SUSTAINABLE SEAFOOD PROGRAM PRINCIPLES
The Sustainability Consortium held a Seafood Workshop at the Member Summit in October of 2013. From this workshop, TSC drafted principles and discussed how they will be incorporated into TSC Key Performance Indicators.
The purpose of the project was to develop principles used by TSC and the supply chain to evaluate seafood sustainability programs. “Program” refers to a wide range of sustainability efforts including rating systems, certification schemes, or assessment tools.
Sustainable Seafood Program Principles
1. Conflict of Interest
A program must have a publicly declared owner and have been developed by a third-party organization external to the financial relationship between the buyer and seller of all product covered by the program.
2. Transparency Into Methods
The methodology and metrics must be transparent and publicly available for review. This includes, for example, the methods development process, the assurance and scoring methodology, and the monitoring and evaluation methods for the program.
3. Effectiveness of Methods/Process
The methodology for the program must be scientifically-based, meaning that the methods are repeatable, adaptable to regional conditions, designed to evolve in response to emerging data, outcome oriented, and build on the most up-to-date science. Objective data, whether collected for the program requirements or to confirm compliance, must be available for analysis in order to demonstrate proven effectiveness and consistency of application over time.
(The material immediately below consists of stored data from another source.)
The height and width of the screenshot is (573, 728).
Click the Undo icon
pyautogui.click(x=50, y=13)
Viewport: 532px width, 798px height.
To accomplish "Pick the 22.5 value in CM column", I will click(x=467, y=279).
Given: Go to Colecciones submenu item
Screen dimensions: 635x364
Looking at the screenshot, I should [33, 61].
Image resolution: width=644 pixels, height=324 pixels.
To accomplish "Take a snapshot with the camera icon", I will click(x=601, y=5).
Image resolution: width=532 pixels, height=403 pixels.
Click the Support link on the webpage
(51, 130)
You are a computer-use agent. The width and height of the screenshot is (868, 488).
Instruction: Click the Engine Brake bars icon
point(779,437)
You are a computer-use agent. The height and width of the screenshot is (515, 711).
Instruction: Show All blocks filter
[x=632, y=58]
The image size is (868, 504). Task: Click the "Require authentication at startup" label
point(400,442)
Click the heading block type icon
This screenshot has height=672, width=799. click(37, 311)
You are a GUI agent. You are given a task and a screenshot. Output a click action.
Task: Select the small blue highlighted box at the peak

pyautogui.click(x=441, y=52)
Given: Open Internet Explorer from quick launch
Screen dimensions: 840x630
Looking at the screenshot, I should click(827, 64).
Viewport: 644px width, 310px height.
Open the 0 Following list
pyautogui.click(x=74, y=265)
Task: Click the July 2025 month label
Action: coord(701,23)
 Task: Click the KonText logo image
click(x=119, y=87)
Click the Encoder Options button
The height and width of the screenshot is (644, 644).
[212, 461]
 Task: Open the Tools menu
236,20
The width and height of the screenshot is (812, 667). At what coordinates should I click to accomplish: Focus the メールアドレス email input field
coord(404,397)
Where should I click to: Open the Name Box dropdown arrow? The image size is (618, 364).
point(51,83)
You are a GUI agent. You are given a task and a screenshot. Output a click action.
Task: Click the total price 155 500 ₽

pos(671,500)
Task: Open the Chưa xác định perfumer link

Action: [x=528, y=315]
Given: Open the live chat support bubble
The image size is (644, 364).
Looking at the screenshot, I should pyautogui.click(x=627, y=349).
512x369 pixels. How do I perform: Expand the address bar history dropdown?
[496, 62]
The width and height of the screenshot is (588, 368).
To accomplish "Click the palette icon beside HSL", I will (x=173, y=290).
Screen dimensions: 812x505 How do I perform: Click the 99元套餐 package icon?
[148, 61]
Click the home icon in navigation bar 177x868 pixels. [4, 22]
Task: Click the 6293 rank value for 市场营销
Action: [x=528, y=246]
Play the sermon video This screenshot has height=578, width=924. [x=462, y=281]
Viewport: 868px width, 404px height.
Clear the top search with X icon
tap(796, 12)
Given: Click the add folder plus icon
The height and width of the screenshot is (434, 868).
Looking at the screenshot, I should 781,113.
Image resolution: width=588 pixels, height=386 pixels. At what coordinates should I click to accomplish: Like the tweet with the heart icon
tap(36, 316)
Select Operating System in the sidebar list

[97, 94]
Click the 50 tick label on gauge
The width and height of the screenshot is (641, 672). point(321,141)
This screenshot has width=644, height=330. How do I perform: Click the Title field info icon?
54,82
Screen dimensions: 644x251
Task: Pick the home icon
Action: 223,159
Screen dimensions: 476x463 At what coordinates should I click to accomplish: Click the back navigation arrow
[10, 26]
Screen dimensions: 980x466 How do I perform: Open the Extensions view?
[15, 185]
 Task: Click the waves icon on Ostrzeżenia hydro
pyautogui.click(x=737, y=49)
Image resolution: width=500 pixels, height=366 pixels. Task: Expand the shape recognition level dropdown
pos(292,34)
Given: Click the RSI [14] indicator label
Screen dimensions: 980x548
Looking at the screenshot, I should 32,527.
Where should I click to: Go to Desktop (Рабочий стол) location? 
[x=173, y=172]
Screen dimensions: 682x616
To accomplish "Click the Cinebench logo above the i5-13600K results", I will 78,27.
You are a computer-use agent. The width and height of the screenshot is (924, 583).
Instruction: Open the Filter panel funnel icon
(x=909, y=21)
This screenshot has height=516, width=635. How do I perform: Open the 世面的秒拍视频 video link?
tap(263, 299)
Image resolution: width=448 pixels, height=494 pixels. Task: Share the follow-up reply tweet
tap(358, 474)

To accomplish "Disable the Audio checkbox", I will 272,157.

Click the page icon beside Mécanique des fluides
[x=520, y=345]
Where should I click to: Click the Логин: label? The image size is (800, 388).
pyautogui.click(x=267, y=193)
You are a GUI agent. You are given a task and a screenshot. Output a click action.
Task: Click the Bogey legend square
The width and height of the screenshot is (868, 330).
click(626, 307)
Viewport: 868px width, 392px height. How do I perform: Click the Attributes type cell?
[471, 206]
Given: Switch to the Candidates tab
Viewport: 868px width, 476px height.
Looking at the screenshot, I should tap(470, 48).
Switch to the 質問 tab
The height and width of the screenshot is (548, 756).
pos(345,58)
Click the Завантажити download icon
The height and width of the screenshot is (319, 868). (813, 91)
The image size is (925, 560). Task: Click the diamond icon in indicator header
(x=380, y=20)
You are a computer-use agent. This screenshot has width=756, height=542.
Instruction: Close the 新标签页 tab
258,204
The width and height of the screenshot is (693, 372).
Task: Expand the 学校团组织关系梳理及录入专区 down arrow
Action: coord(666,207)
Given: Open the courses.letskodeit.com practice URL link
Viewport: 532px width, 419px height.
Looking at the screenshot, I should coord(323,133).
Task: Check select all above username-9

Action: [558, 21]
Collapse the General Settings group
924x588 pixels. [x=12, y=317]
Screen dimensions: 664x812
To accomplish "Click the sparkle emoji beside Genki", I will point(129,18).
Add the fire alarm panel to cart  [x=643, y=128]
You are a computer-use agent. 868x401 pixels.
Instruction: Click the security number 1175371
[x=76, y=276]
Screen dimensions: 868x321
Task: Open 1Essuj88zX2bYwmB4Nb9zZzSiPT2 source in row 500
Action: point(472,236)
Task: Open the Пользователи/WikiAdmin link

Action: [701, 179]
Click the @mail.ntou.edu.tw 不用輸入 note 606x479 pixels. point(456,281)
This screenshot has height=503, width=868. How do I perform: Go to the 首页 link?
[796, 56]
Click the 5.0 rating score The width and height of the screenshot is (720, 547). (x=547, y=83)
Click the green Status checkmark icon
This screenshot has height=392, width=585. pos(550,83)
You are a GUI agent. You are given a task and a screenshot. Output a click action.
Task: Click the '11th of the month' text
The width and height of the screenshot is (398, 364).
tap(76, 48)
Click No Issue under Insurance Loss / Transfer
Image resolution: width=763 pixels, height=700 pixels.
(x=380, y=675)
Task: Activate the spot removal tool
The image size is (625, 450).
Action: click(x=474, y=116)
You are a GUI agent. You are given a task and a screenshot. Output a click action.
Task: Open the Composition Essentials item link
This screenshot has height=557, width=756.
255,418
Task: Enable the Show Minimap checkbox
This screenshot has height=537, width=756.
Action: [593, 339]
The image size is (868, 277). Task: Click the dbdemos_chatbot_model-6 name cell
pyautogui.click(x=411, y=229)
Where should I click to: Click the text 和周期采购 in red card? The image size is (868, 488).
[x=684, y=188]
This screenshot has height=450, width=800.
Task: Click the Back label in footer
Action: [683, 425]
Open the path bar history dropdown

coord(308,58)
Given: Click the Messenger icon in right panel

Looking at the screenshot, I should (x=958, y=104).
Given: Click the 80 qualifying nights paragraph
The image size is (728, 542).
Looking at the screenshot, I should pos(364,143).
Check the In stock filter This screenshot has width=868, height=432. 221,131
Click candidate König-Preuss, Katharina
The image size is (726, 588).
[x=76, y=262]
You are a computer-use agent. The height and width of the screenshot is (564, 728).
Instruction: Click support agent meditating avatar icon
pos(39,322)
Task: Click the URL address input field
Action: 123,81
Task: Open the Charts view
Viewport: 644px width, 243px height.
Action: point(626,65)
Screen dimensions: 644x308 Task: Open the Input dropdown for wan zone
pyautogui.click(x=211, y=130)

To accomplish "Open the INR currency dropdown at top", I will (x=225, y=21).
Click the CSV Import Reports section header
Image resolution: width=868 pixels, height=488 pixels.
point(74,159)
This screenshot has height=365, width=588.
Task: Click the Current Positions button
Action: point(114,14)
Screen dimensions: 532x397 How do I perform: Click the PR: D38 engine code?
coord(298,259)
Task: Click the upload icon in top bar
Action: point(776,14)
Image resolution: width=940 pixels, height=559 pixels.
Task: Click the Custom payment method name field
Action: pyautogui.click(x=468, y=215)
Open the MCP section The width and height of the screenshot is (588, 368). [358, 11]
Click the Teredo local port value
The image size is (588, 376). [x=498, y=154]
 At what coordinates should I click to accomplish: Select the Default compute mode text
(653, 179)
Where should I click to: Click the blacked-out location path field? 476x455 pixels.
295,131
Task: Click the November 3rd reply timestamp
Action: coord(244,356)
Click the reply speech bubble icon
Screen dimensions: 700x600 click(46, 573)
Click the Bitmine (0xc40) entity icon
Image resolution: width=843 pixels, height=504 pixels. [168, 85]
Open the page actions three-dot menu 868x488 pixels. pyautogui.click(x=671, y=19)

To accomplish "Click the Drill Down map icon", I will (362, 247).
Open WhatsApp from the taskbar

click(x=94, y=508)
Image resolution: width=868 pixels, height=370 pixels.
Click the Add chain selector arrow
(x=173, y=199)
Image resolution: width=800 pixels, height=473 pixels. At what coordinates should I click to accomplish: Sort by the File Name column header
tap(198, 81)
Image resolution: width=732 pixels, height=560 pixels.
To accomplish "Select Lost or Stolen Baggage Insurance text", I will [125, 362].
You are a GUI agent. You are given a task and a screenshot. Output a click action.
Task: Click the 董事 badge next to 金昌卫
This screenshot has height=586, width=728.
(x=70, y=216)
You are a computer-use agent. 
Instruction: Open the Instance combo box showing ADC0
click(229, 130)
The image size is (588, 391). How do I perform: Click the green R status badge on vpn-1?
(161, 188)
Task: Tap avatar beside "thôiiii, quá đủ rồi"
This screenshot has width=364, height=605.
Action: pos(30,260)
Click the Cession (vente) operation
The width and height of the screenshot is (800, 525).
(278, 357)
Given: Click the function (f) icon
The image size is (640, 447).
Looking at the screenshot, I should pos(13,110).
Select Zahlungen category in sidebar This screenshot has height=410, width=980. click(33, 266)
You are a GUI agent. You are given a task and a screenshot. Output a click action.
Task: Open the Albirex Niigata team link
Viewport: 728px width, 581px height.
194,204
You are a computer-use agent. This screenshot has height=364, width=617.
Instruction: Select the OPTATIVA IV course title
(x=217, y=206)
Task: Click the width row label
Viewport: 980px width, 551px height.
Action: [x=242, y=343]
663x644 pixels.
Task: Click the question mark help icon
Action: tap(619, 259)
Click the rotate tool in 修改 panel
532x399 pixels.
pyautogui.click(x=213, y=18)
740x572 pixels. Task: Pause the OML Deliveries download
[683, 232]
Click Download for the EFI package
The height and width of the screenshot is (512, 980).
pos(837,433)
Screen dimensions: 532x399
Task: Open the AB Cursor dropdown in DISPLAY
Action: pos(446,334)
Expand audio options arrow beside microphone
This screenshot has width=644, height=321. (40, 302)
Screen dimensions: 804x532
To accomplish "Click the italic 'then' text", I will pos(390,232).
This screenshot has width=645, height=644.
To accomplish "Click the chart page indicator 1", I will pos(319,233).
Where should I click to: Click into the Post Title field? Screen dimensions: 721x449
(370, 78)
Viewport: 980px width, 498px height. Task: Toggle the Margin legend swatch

4. Multi-stakeholder Input Into Methods
The methodology and processes used by the program must include a multi-stakeholder process that is publicly available for review and allows for diverse stakeholder input throughout program development and implementation. Efforts to include representatives from civil society, government, industry, and academia should be demonstrated.
5. Transparent and Multi-stakeholder Governance
The program must have a governing body made up of diverse stakeholders and have a transparent and consensus-oriented system of rules, procedures, and management for carrying out the program that is publicly available for review. Efforts to include representatives from civil society, government, industry, and academia should be demonstrated.
6. Relevant to Key Sustainability Issues
The program must clearly communicate what it seeks to address and be relevant to a particular issue that has been identified as a key environmental or social impact within the life cycle of the relevant product category.
7. Periodic Review
The program must include a known frequency of periodic third-party review of the governance, decision-making processes, methodology, and metrics, which includes a publicly available process for inviting and responding to stakeholder comment, and if appropriate, making improvements.
8. Verify Progress Towards Addressing Impacts
The program must include monitoring and evaluation programs that use publicly available performance indicators that encourage improvements in practices and demonstrate and verify progress towards addressing the key environmental or social impacts it is seeking to address.